The inventions novelty lies in its coating and peelable removal process whereby a solid mask material, in the course of rubbing it onto glass, shears away and thereby deposits a protective paint masking coating onto the glass and is thereafter peeled from the protected surface like a skin. Mask components including hygroscopic glycols, silicone, oil, and fatty acids may be used to ease the removal of a polymer skin and thereby permit the skin to be slid or peeled from the surface to be protected. Easy-removal of a mask and its adhering paint distinguishes the superior paint mask.

Successful Mask Characteristics

A successful paint masking stick will exhibit the following favorable characteristics:

1. Easy dispensing onto the surface to be protected.

2. Effectively shields the protected surface from or other coating,

3. Easy removal of the mask along with paint drips or paint overspray.
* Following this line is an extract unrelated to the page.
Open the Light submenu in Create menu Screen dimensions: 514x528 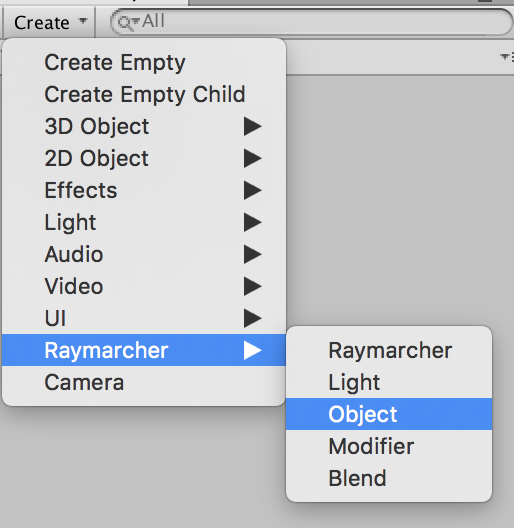(x=144, y=222)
The present invention achieves the listed characteristics in the following way. A dispenser or crayon houses a solid (or in the case of a solid dispenser a gelled) paint mask material that is dragged across a surface and deposits a film that shields the surface from paint, coatings or other outer affection. A dispenser housing may be used wherein the masking substance advances through a tubular opening and is exposed such that it may come into direct contact with the surface to be protected. The dispenser is then grasped in the hand and the exposed masking substance is rubbed onto the surface to be protected. The masking substance must have properties that allow it to shear away when rubbed onto the surface and deposit a thin uniform film that will act a protective shield against paint, coatings or other affection. Since paint is brushed and rolled onto a surface, it is important that the mask film be able to withstand the friction of the roller or brush. Nor should the mask film disadhere from the surface and stick to the roller or brush, hence the mask film must be minimally tacky. Hence, the mask's consistency be such that it 1.) will shear away and deposit a thin and uniform film 2.) adhere to the protective surface and resist movement, 4.) exhibit minimal tackiness and 5.) permit easy removal of the mask and adhering paint or coating.

DESCRIPTION OF THE PREFERRED EMBODIMENT(S)

Mask Ingredients

The type of self-shearing film-dispensing medium to be used will depend upon its shear-off characteristics, its miscibility with the intended masking ingredients, and its compatibility with the surface to be shielded. Essentially two parameters must be met within the present invention: 1.) the medium used to dispense the shield must have frictional shear-off characteristics such that a film is dispensed onto the protected surface when dragged upon it, and 2.) the type and amount of mask ingredient introduced into the shear-off medium must be appropriate for the amount, type and means of coating used, and must be compatible with the surface to be protected. The only limitation imposed on the amount of active mask ingredient added is that it not compromise the stick's shear-off and film-dispensing traits. For example, alkali salts that arise through the saponification of fatty acids (often referred to and used as soaps) are of the sort that may provide the shear-off and mask-miscible characteristics to carry out the invention's claimed process. Bars of waxy polyethylene or other polyglycolbars that exhibit a waxy shear-off consistency, as well as syndet bars (artificial soaps), may also be used as a shear-off film-dispensing medium.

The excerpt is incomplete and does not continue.